The task -> Your answer should consist of the lines in the following data that contain "address".

Source material ->
:::::

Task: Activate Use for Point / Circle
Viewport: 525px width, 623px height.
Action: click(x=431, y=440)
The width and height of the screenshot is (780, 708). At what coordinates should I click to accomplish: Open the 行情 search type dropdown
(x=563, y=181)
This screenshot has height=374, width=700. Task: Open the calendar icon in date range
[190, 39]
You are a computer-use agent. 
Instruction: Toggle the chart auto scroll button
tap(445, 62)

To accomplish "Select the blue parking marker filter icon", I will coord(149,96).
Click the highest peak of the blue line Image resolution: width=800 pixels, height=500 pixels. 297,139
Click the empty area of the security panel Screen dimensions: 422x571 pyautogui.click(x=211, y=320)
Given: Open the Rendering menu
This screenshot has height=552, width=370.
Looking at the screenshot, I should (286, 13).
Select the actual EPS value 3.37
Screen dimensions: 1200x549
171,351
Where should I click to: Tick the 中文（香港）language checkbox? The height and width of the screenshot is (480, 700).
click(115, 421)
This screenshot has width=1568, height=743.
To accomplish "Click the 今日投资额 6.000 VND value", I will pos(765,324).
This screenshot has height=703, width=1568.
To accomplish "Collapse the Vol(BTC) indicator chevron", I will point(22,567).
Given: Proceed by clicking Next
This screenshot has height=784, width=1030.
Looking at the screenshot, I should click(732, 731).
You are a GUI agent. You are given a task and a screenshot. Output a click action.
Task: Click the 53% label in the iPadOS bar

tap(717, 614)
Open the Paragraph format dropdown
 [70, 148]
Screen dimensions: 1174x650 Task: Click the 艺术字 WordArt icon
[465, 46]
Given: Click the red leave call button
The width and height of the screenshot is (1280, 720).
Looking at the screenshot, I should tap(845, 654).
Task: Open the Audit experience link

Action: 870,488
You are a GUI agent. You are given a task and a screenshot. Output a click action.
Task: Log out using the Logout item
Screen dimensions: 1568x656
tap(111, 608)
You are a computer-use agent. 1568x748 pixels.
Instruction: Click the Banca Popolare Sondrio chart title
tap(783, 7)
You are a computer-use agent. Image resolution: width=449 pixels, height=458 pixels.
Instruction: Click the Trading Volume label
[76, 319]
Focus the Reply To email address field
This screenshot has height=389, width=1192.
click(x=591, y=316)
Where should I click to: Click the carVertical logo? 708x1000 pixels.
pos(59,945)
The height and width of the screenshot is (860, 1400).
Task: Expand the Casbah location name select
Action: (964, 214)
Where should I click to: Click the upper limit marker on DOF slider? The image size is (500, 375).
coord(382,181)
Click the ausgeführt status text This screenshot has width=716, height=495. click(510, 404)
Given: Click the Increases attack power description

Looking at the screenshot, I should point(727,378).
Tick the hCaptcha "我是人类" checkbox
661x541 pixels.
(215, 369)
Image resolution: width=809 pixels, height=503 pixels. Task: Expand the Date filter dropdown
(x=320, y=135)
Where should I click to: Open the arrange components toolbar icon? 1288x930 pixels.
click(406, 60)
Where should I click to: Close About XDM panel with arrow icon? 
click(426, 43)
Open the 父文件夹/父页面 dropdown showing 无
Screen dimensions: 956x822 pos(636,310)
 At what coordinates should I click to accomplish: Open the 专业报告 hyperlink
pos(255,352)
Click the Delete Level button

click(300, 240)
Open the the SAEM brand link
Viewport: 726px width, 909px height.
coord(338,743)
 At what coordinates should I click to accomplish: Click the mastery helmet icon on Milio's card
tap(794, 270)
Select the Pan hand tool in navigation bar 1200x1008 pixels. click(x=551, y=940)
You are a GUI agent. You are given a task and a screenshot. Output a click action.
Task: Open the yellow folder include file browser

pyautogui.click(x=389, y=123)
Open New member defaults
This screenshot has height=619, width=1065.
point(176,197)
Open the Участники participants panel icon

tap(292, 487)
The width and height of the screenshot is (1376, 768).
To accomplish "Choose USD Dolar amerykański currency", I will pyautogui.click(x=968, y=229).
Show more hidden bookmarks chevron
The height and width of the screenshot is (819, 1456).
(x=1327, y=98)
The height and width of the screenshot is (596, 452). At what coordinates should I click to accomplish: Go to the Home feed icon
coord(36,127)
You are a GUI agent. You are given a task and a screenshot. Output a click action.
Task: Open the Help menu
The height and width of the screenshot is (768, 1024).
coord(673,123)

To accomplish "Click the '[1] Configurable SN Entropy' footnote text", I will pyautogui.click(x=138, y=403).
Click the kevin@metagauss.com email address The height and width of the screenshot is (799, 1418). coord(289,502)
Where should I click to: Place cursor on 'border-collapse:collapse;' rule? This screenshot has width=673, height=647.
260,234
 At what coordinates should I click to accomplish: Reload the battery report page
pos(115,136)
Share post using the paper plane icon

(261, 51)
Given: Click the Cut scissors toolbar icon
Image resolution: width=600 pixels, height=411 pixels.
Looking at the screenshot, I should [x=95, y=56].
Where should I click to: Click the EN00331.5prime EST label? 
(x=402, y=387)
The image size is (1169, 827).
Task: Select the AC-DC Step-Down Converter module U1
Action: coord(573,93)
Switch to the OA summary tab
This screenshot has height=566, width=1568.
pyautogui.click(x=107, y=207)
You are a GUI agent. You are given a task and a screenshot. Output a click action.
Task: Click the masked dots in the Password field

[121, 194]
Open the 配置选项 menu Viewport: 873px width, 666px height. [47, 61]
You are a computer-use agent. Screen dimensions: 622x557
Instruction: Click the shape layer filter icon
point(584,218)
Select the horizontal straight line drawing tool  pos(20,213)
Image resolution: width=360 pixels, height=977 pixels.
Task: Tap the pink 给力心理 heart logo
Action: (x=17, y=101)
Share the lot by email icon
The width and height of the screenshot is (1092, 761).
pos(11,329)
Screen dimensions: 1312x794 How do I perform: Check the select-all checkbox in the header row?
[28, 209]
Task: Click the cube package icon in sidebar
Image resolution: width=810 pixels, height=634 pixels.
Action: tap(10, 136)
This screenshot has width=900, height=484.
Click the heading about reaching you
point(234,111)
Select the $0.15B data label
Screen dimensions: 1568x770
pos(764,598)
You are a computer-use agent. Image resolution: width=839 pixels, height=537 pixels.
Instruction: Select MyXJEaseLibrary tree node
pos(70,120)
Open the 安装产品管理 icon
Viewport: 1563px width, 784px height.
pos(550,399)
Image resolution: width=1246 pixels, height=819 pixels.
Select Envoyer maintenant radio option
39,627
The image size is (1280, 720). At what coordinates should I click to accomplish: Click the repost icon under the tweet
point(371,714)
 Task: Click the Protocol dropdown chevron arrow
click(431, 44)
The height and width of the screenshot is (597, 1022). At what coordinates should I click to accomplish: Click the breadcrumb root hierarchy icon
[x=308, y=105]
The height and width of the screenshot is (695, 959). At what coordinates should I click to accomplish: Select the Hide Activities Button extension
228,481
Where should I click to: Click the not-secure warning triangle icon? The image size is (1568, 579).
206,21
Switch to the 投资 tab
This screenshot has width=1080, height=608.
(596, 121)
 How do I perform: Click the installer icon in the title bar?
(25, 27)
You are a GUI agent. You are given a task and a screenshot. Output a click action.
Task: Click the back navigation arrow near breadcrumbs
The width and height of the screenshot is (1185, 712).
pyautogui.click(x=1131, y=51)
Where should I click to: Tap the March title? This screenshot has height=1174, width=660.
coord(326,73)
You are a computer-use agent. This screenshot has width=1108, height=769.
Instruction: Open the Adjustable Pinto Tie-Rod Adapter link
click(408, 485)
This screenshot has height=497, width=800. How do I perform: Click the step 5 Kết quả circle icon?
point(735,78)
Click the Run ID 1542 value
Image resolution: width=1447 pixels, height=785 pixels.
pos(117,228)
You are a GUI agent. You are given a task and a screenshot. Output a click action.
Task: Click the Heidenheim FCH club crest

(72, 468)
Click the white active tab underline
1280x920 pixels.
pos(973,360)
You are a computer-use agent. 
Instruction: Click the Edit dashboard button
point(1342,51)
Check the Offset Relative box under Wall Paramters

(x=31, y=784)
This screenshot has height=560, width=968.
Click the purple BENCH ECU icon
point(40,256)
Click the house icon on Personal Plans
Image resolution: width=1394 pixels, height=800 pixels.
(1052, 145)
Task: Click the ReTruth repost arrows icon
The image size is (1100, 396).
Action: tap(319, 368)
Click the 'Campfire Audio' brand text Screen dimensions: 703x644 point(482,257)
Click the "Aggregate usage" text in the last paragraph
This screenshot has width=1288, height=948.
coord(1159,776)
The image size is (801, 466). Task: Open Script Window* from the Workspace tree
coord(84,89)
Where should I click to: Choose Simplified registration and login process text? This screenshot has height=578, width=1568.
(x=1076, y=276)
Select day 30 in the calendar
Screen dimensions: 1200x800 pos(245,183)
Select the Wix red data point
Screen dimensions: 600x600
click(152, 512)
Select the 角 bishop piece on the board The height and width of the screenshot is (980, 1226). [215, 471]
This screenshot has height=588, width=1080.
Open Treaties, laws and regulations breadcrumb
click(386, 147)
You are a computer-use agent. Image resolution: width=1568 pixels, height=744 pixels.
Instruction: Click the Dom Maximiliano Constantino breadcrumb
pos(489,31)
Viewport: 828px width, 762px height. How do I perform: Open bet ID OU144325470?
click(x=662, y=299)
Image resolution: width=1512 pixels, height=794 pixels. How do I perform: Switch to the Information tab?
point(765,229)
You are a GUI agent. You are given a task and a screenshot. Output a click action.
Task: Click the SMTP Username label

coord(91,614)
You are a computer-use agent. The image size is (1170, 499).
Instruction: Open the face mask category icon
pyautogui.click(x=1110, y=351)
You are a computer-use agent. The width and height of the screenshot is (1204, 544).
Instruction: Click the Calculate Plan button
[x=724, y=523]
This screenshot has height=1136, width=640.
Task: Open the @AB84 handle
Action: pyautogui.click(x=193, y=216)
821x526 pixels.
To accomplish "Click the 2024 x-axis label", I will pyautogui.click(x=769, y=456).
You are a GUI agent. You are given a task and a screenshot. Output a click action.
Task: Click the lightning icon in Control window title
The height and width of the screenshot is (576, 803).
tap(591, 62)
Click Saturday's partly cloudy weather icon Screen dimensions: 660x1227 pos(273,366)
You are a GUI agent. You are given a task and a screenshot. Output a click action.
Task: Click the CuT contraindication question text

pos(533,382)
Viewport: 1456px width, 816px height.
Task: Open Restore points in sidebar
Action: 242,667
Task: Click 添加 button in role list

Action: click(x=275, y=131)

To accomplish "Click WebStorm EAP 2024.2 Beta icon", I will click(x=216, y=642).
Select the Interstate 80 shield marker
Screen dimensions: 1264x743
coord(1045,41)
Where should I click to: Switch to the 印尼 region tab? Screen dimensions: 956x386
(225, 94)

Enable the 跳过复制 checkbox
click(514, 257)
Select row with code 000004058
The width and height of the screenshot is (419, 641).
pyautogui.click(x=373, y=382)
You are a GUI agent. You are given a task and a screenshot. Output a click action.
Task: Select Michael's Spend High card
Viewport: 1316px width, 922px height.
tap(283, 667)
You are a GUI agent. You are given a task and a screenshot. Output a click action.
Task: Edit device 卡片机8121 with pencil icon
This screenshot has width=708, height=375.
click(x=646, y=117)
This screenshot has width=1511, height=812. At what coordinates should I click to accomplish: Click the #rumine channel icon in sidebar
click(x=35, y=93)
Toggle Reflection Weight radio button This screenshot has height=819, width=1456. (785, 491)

:::::

Solution ->
Focus the Reply To email address field
Click the kevin@metagauss.com email address The height and width of the screenshot is (799, 1418). coord(289,502)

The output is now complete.